▸ EXERCISE PROMPT: Go through the records below and count every line containing "computer". Reply with the count alone.

Records contained in a dataset:
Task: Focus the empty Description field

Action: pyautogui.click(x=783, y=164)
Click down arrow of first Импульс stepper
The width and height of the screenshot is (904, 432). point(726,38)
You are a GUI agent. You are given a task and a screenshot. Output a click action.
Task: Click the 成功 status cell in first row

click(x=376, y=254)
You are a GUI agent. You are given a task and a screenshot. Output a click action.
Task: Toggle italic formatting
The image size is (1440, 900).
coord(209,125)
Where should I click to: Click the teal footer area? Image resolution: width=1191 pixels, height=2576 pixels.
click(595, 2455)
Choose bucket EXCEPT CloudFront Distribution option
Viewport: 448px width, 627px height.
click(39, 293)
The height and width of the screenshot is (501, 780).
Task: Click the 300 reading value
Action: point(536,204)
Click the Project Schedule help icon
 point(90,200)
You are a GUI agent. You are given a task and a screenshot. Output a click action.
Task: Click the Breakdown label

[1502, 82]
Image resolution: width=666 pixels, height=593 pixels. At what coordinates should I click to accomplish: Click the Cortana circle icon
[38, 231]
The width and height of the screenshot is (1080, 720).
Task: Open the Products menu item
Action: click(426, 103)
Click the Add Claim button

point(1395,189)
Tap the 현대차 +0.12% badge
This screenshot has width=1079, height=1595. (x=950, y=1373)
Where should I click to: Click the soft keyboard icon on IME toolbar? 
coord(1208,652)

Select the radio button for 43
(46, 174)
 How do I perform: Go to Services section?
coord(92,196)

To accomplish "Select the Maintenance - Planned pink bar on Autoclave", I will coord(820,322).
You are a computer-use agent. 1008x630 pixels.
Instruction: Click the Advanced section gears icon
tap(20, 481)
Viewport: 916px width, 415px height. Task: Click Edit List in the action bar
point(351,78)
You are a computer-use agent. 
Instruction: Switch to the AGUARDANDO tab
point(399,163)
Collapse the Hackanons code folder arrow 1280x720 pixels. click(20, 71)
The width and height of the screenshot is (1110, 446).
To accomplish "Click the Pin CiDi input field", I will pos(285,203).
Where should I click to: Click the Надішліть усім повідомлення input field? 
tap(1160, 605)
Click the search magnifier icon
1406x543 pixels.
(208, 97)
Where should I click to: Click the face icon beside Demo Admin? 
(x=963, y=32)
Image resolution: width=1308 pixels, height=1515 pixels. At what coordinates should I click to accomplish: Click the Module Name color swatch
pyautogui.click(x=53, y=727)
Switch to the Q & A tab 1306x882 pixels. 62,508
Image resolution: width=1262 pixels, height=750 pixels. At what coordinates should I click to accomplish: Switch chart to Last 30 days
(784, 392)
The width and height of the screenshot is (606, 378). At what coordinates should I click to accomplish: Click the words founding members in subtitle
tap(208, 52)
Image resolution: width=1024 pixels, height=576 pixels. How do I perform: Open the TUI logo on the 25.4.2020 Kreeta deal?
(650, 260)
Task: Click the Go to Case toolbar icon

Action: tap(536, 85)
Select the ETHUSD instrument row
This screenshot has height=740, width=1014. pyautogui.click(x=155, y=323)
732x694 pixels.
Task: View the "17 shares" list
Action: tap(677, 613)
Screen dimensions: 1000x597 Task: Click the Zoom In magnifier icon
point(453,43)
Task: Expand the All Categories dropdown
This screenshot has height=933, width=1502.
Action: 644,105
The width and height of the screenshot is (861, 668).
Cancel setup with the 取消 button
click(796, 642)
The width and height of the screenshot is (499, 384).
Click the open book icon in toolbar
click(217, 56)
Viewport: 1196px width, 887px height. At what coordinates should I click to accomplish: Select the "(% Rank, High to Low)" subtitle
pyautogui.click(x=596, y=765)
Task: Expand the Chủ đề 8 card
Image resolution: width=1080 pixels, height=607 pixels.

▸ EXPECTED ANSWER: 2